そのままそれを引っ張り出してみると、それは4つ折りになった茶色の紙。
ガムのチリ紙か?と思って開いてみる。
『はい、確かに幻想郷行きの切符ですね。悠久券なので、そのままお持ちください』
……あった。え?なんで?いつから入っていた?
狼狽している俺を後目に、車掌さんは帽子をかぶり直し、去っていった。
改めて切符を見てみると、確かに青い文字で[幻想郷行]とだけ書かれている。
「よかったわね、切符持ってて」
窓の外、踏切の音が遠ざかっていく。
今この列車はどのあたりを走っているのだろうか。
「…アンタが入れてくれたのか?」
「まさか。アナタが始めから持っていたのよ?でなければこの列車はアナタの前に現れなかった」
ふぅむ…謎が謎を呼ぶ展開だが、ひとまず乗車する権利は得られたらしい。
安堵の息をつき、俺はもう一度幻想郷行の切符を見る。
確かに[幻想郷行]とは書かれている。にしても、その文字は手書きだった。
まるで青色のクレヨンで子どもが書いたみたいな、そんな字で――
(クレヨン?)
何かが頭の片隅で引っかかった。
そういえば、昔どこかでクレヨンを貰ったような。
かなり前に貰ったものだったから、今じゃクレヨン本体は捨ててしまったが…その周りの紙は取っておいといたような。
そして、その茶色の紙とこの切符が似ているような――
「ほら、もう準備しなさいな」
「え?」
俺の思考を遮った女性は、豊満な身体を揺らしながら静かに立ち上がった。
準備、とは降りる準備の事だろう。もうじきに【幻想郷】に着くのだろうか?
「初めに言っておくわ」
「?」
「アナタの父親は、幻想郷にいる」
「……え?」
今、この女性は何と言った?
「…聞こえなかったのかしら?ですから、アナタの父親は幻想郷にいるのよ」
「……」
車内の空気がぴしりと凍り付いた。
掛け時計の音。
翔ける心臓の音。
駆ける車輪の音。
女性の声は、酷く落ち着いている。
「すぐに会えないだろうけど、それでも探しなさい」
彼女は淡紫色の扇子を取り出し、横に差し出す。
すると、何もなかった所から一筋の”糸”が伸び、ぱっくりと口を開いた。
奥に広がる、黒い空間――それは、無に近いような気がした。
「求めるならば、全てを収めるまでね」
俺に向けられたアメジストの瞳。
鋭さと冷たさの両属を含んだその視線は、しかし忽然と消えた。
一瞬の出来事だった。
眼を瞬かせても、がらんとした車内風景が広がるのみ。
(……危なかった)
あのまま見ていたら、なんだか戻れない場所まで連れていかれそうな気がした。
忽然と姿を消した女性。

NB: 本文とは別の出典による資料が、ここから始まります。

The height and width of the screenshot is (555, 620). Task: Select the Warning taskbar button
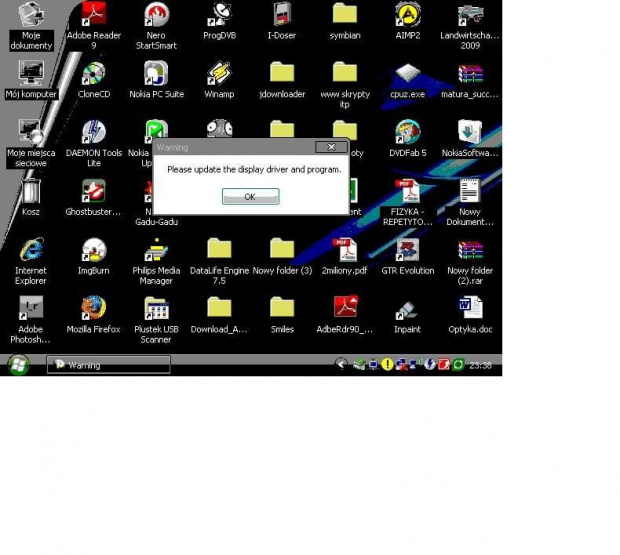pyautogui.click(x=109, y=365)
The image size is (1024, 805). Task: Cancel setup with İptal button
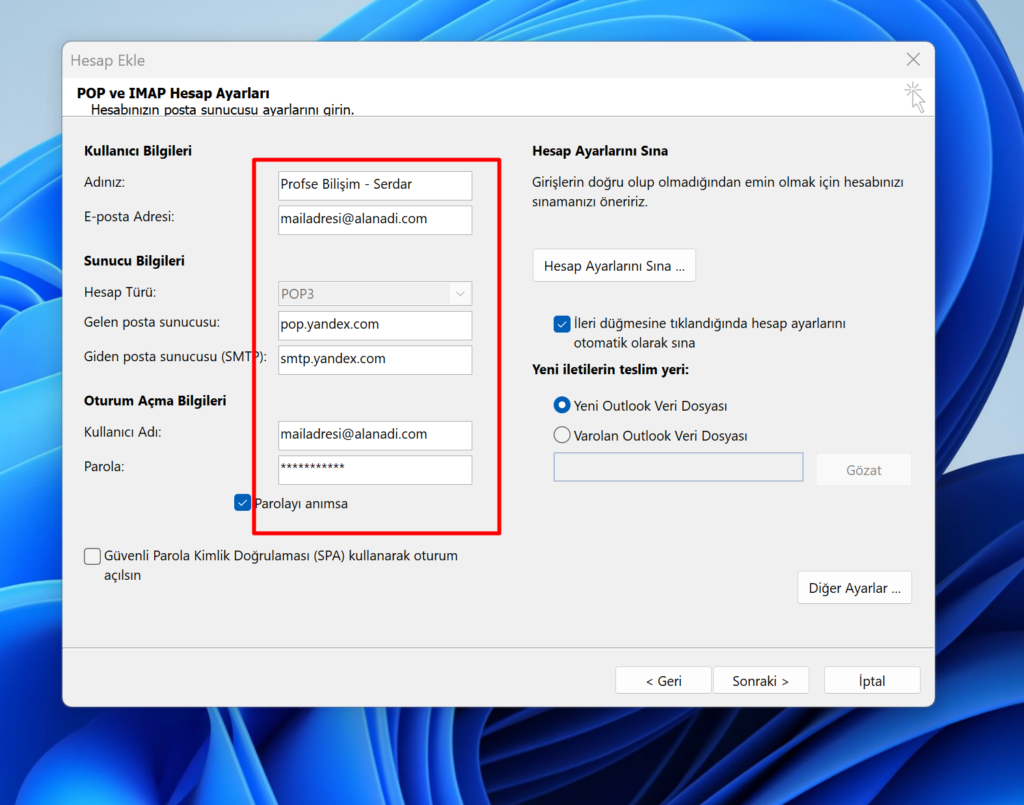pyautogui.click(x=871, y=681)
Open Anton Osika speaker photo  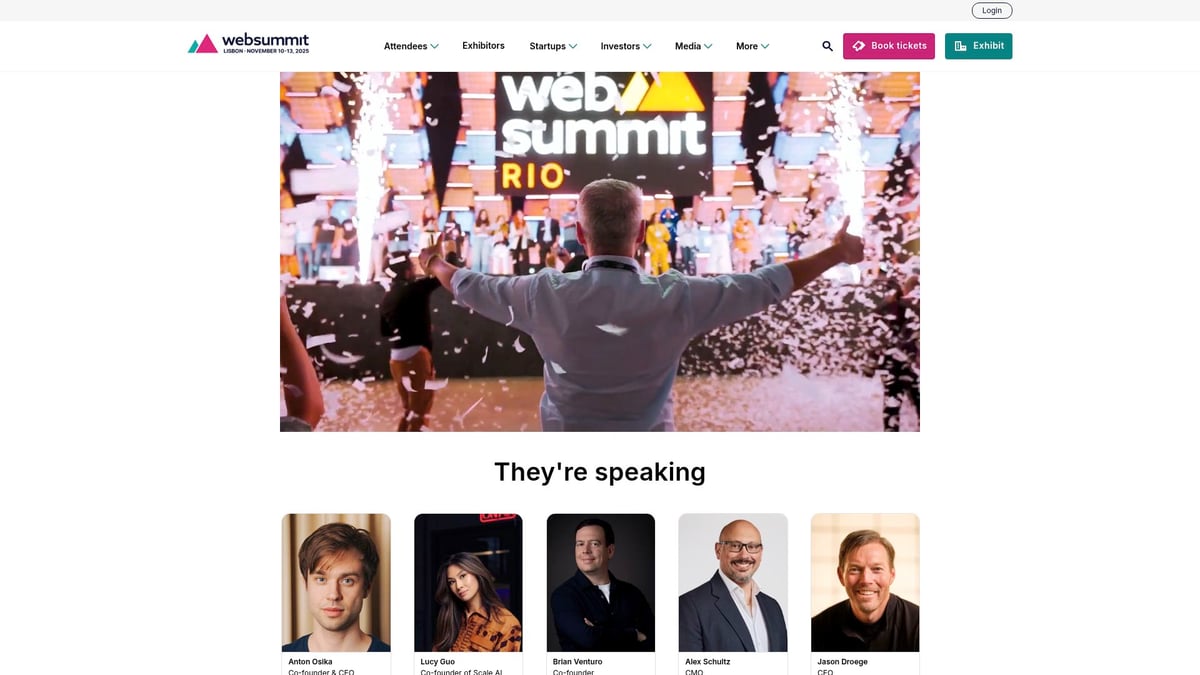[x=336, y=583]
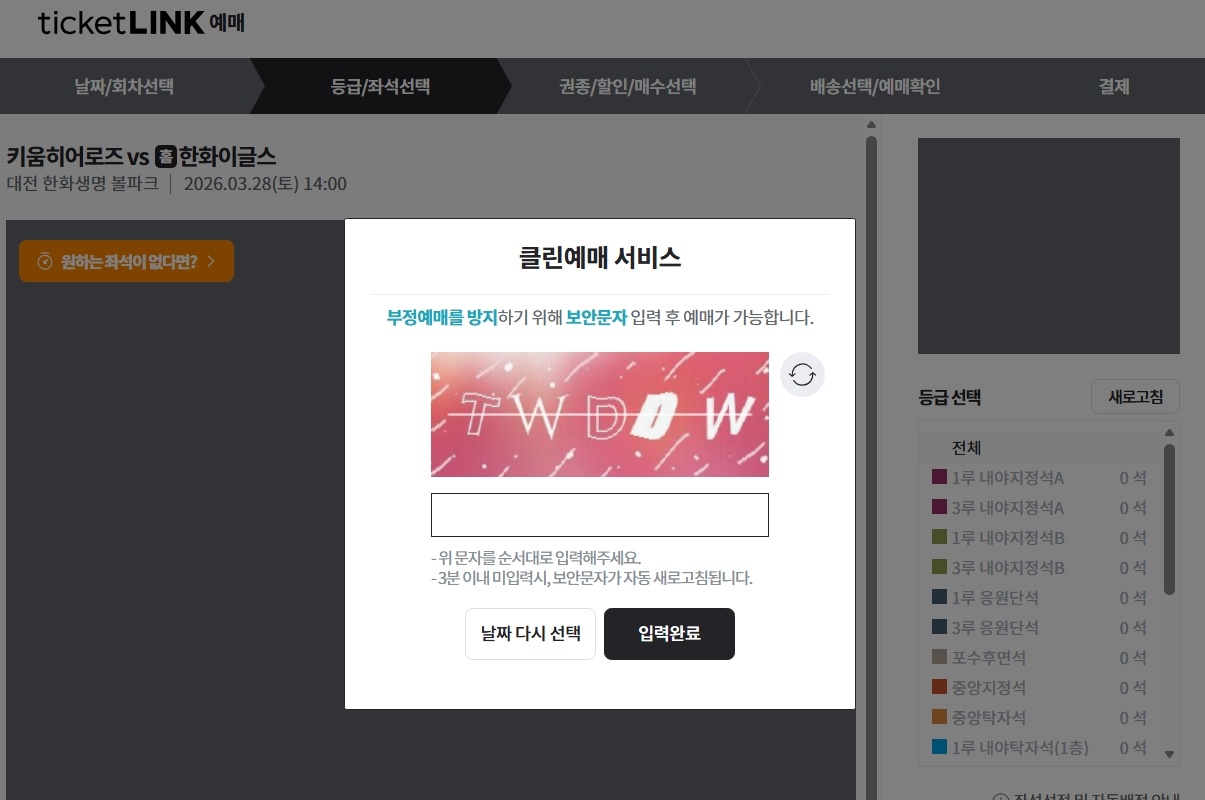Screen dimensions: 1205x800
Task: Click the 날짜 다시 선택 button
Action: [x=530, y=634]
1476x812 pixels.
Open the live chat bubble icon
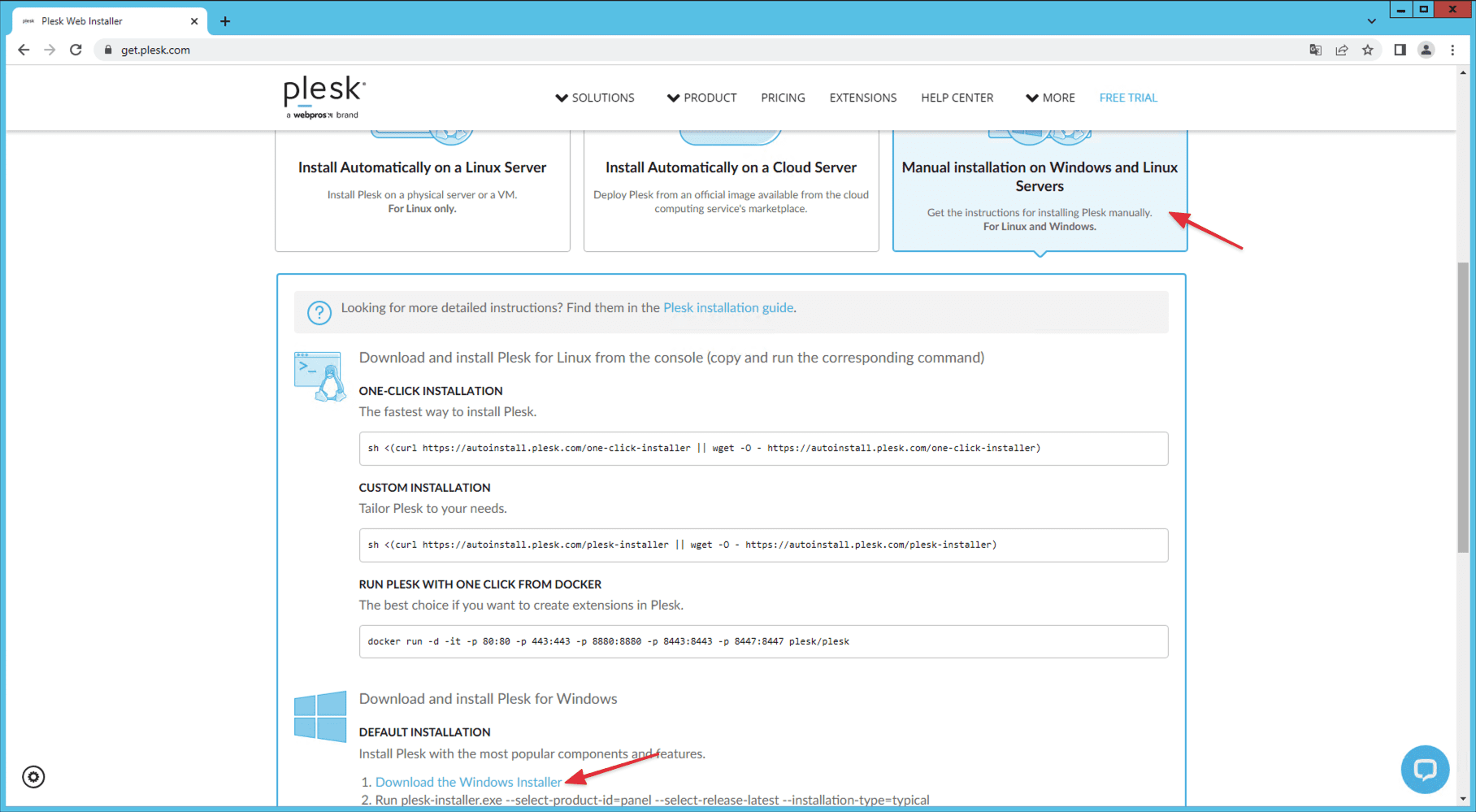tap(1425, 769)
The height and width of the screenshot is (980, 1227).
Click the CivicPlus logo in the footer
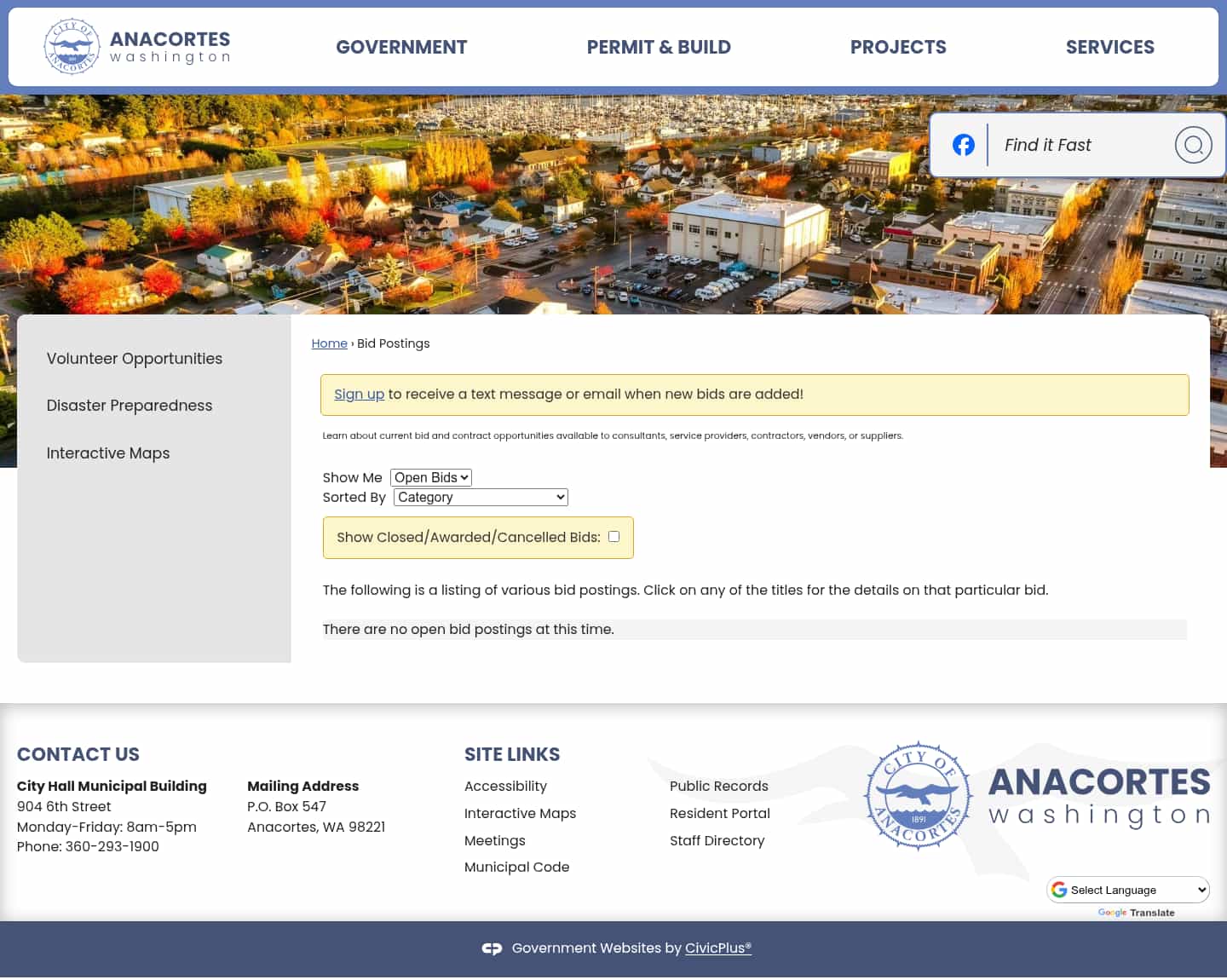(493, 948)
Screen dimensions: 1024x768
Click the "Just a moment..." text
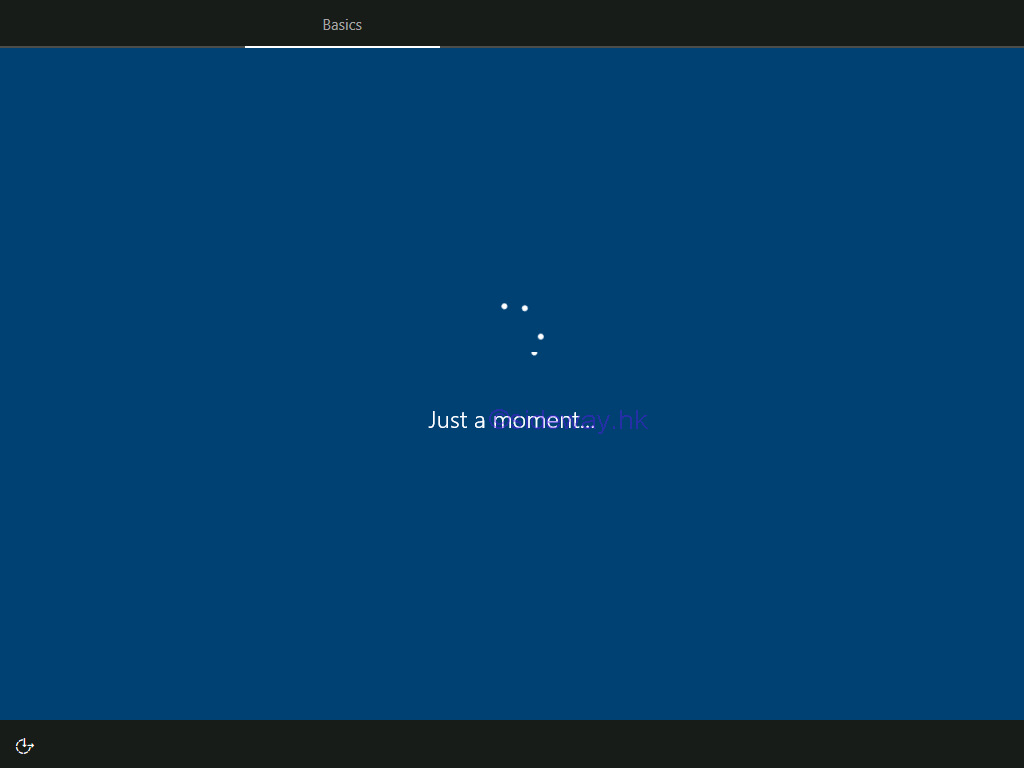pos(511,420)
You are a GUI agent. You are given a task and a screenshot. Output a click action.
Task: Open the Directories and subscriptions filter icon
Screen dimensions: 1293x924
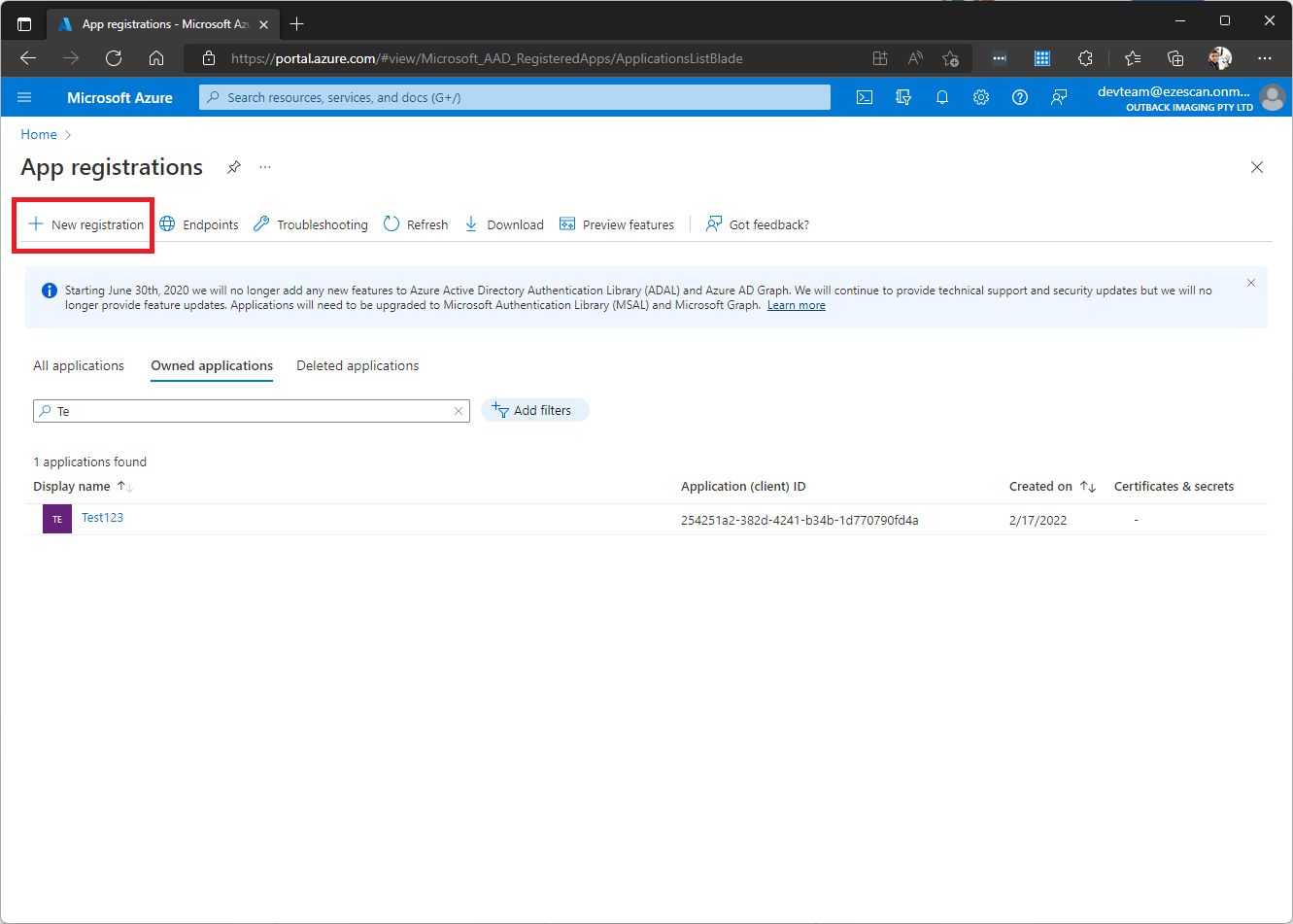(903, 97)
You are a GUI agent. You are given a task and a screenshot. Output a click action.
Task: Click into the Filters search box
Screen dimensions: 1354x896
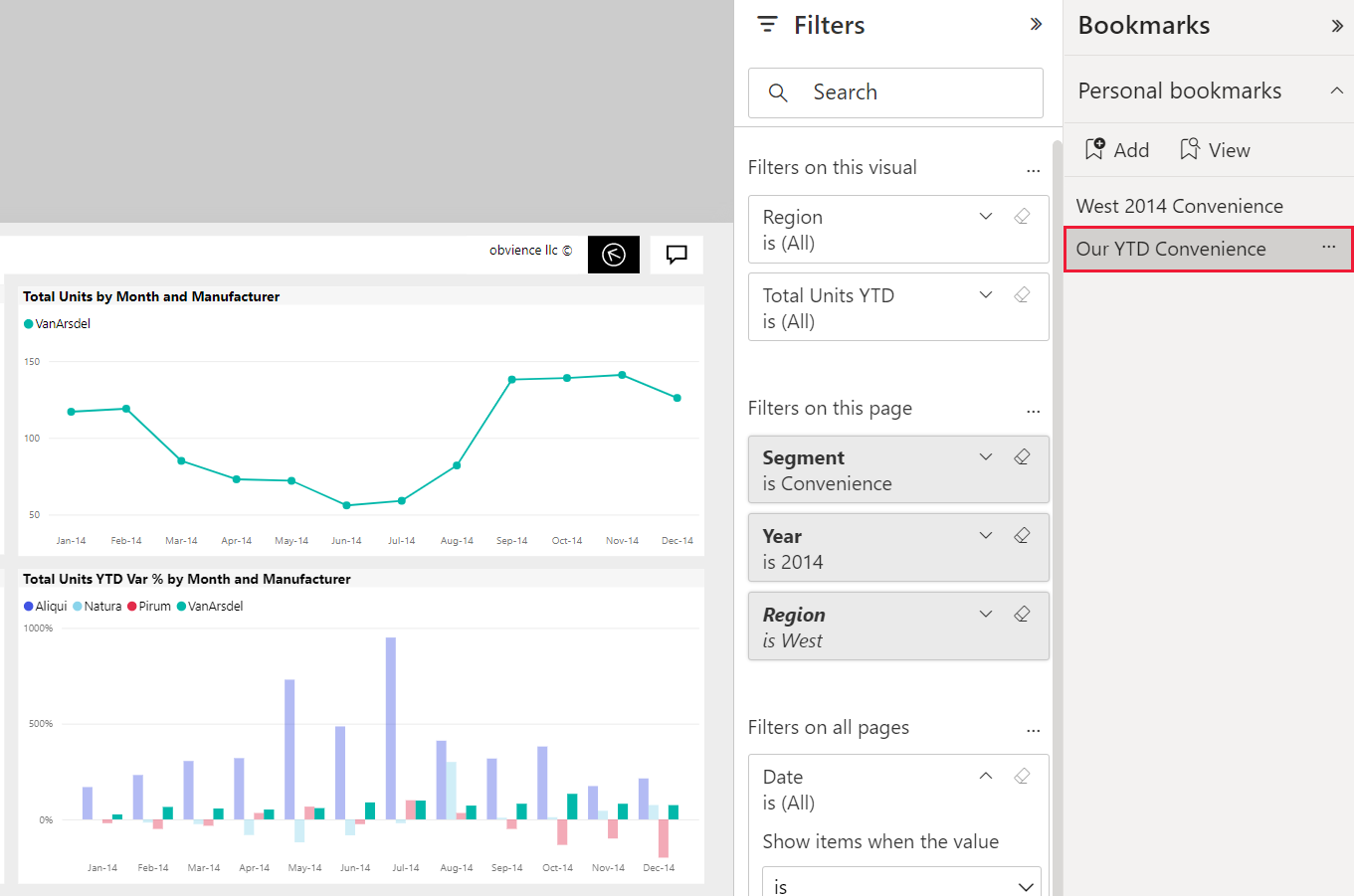pos(895,92)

彼女はいったい何者だったのだろう?
(いや…今は、あの言葉を信じるしかない)
――アナタの父親は、幻想郷にいる。
根拠のない言葉だ。会って間もない人間の言葉。
だが、信じるしかない。
それ以外に信じる物が無いのだから。
(…やってやろうか)
これまでも、そしてこれからもおそらく謎は続く。
幻想郷という未知の領域に足を踏み入れるのだ。
忘れられたモノが流れ着く世界。果たしてそこに広がる景色は、一体どんなものなのだろうか?
(待ってろよ、親父――)
扉が開き、俺は深く息を吸い込んで一歩を踏み出した。